> Given text:

------------------------------

# Terrorists can strike any time, anywhere: Self defense saves lives.......



## Cait43 (Apr 4, 2013)

Since at least 1950, every single mass public shooting in Europe (and all but two of the ones in the US) has occurred in gun-free zones.
Terrorists can strike any time, anywhere: Self defense saves lives | Fox News


----------



## SouthernBoy (Jun 27, 2007)

Funny thing, you never heard about mass shootings in the 50's. Yes there were a few unique cases, but nothing like we've seen over the past, say, 20+ years. I remember my mom telling me about Howard Unruh and his deadly walk of 12 minutes in which he killed 13 people in Camden, NJ. The first one I do recall was Charlie Starkweather and his girlfriend Carol who in 1957-58 killed eleven people in Nebraska. And the Clutter murders haunts me to this day (that's one that I just cannot get over).

The introduction of terrorists (they were never called this back "in the day") is a relatively new thing in this country. Charles Whitman and the Texas Tower murders were never referred to as a terrorist event... just a mass murdered on a rampage. The term terrorist, in its current vernacular, paints an entirely different and perhaps more insidious and malicious sort of killer. The tools they use, their tactics, their willingness to die in their escapades, and the utter spontaneous and random (to us) thrust of their attacks is all done to create maximum fear and cries of "Do anything, just save us" from the public. You couldn't write a better script to strip the People of their rights.

------------------------------

> Entries:
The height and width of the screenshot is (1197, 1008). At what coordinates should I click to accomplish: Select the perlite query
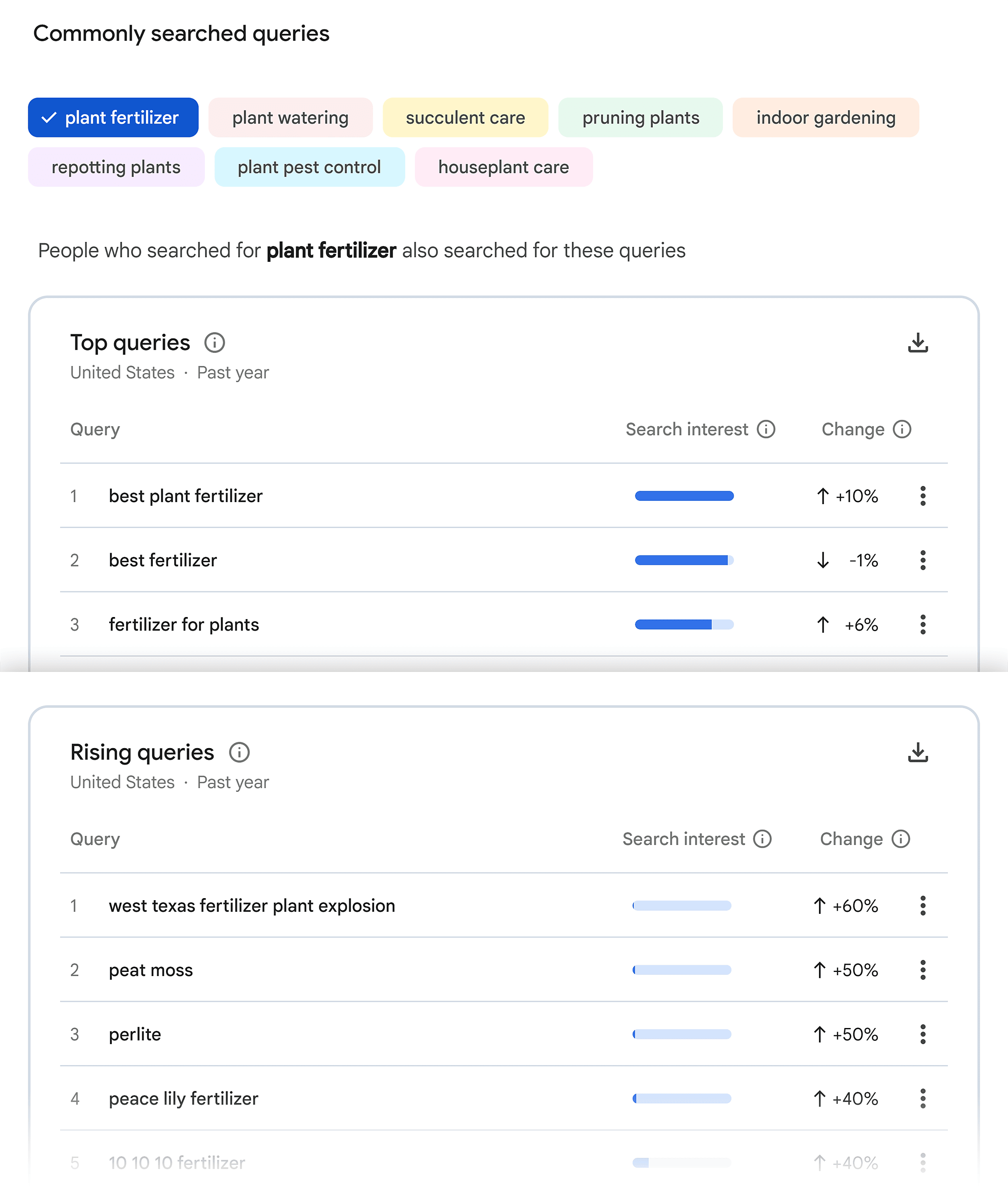tap(135, 1034)
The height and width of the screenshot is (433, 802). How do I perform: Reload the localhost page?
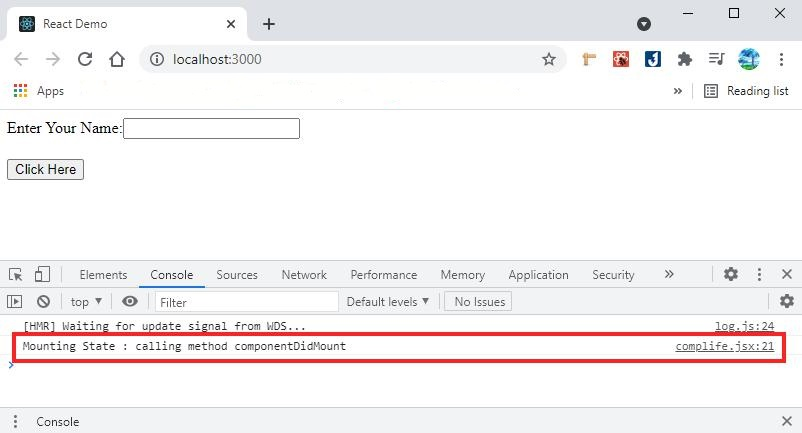click(85, 59)
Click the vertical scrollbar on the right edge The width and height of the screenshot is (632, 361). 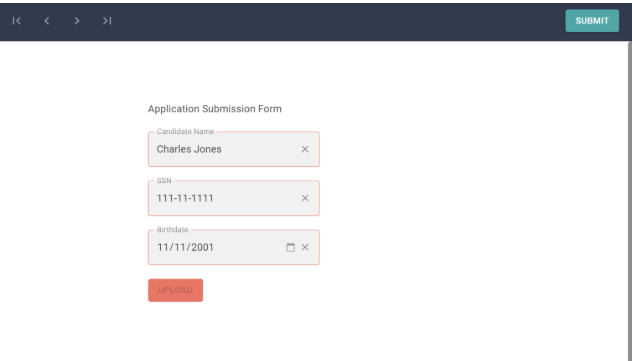tap(630, 201)
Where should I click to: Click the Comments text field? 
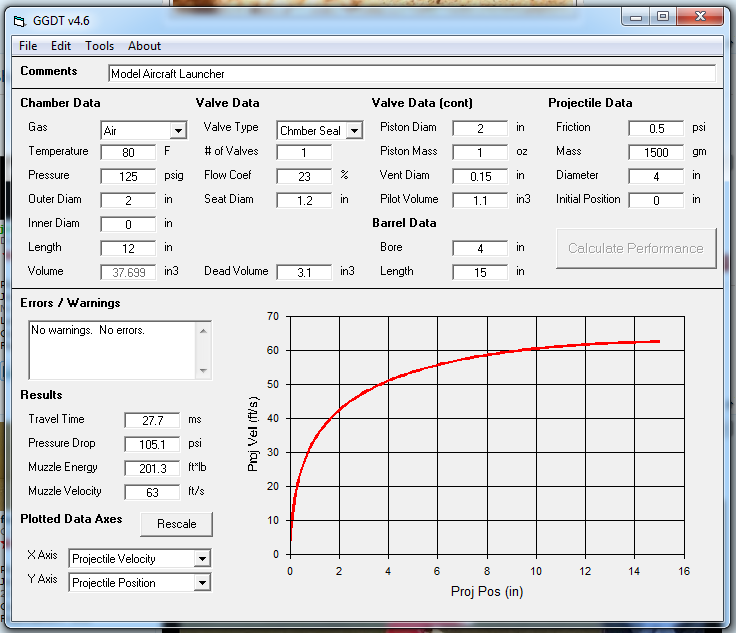(x=412, y=74)
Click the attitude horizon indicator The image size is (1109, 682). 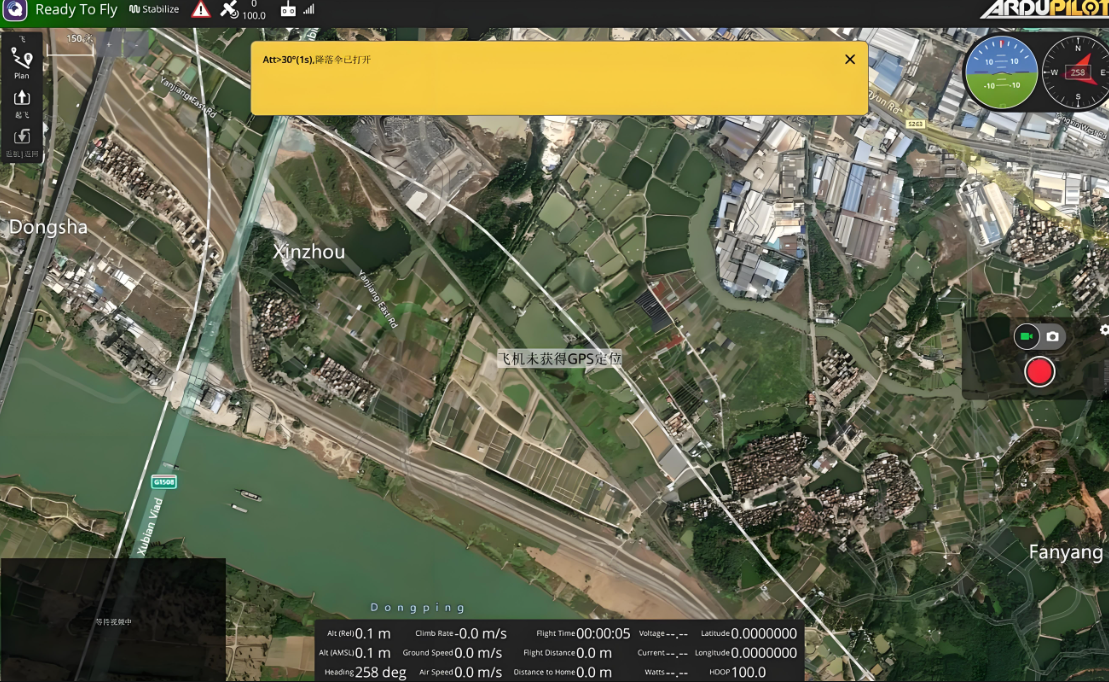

------------------------------

> Task prompt:
Can you restate the self-defense thread between "Since at least" and "cannot get over).", inclusive, swapping "Nebraska" for "Kansas"?

> Solution to this exercise:
Since at least 1950, every single mass public shooting in Europe (and all but two of the ones in the US) has occurred in gun-free zones.
Terrorists can strike any time, anywhere: Self defense saves lives | Fox News


----------



## SouthernBoy (Jun 27, 2007)

Funny thing, you never heard about mass shootings in the 50's. Yes there were a few unique cases, but nothing like we've seen over the past, say, 20+ years. I remember my mom telling me about Howard Unruh and his deadly walk of 12 minutes in which he killed 13 people in Camden, NJ. The first one I do recall was Charlie Starkweather and his girlfriend Carol who in 1957-58 killed eleven people in Kansas. And the Clutter murders haunts me to this day (that's one that I just cannot get over).